**Activity**
At the line containing "The image size is (700, 468).", begin retyping, and stop after the last line of the data; add nothing.

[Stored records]
'''

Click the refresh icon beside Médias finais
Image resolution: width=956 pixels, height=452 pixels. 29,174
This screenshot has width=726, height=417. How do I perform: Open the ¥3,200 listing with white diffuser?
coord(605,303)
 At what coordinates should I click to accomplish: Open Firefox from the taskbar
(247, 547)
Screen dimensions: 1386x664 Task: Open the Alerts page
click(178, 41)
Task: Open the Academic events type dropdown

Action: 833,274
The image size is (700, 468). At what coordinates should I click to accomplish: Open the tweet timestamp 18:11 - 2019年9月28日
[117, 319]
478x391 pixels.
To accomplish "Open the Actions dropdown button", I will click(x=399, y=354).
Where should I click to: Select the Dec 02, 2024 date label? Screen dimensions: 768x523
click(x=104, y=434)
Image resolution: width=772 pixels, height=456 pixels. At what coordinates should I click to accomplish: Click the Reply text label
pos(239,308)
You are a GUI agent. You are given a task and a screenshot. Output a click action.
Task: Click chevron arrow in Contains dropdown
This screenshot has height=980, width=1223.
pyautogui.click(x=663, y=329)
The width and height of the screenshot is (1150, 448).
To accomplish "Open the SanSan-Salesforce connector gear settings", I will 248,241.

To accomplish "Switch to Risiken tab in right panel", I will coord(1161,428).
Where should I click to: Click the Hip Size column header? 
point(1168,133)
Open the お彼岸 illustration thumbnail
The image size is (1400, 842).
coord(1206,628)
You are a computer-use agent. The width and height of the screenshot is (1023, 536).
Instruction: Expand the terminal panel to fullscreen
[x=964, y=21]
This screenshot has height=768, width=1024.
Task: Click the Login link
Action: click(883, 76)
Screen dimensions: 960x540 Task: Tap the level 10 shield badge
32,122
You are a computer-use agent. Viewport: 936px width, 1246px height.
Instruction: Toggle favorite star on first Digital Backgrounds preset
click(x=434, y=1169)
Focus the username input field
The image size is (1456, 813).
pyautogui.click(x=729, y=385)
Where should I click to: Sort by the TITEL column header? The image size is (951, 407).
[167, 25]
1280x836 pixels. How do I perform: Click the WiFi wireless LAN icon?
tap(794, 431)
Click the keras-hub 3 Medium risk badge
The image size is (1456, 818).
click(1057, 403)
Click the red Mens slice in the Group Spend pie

'''

**Result for this exercise**
The image size is (700, 468). At what coordinates should I click to accomplish: Open the tweet timestamp 18:11 - 2019年9月28日
[117, 319]
478x391 pixels.
To accomplish "Open the Actions dropdown button", I will click(x=399, y=354).
Where should I click to: Select the Dec 02, 2024 date label? Screen dimensions: 768x523
click(x=104, y=434)
Image resolution: width=772 pixels, height=456 pixels. At what coordinates should I click to accomplish: Click the Reply text label
pos(239,308)
You are a GUI agent. You are given a task and a screenshot. Output a click action.
Task: Click chevron arrow in Contains dropdown
This screenshot has height=980, width=1223.
pyautogui.click(x=663, y=329)
The width and height of the screenshot is (1150, 448).
To accomplish "Open the SanSan-Salesforce connector gear settings", I will 248,241.

To accomplish "Switch to Risiken tab in right panel", I will coord(1161,428).
Where should I click to: Click the Hip Size column header? 
point(1168,133)
Open the お彼岸 illustration thumbnail
The image size is (1400, 842).
coord(1206,628)
You are a computer-use agent. The width and height of the screenshot is (1023, 536).
Instruction: Expand the terminal panel to fullscreen
[x=964, y=21]
This screenshot has height=768, width=1024.
Task: Click the Login link
Action: click(883, 76)
Screen dimensions: 960x540 Task: Tap the level 10 shield badge
32,122
You are a computer-use agent. Viewport: 936px width, 1246px height.
Instruction: Toggle favorite star on first Digital Backgrounds preset
click(x=434, y=1169)
Focus the username input field
The image size is (1456, 813).
pyautogui.click(x=729, y=385)
Where should I click to: Sort by the TITEL column header? The image size is (951, 407).
[167, 25]
1280x836 pixels. How do I perform: Click the WiFi wireless LAN icon?
tap(794, 431)
Click the keras-hub 3 Medium risk badge
The image size is (1456, 818).
click(1057, 403)
Click the red Mens slice in the Group Spend pie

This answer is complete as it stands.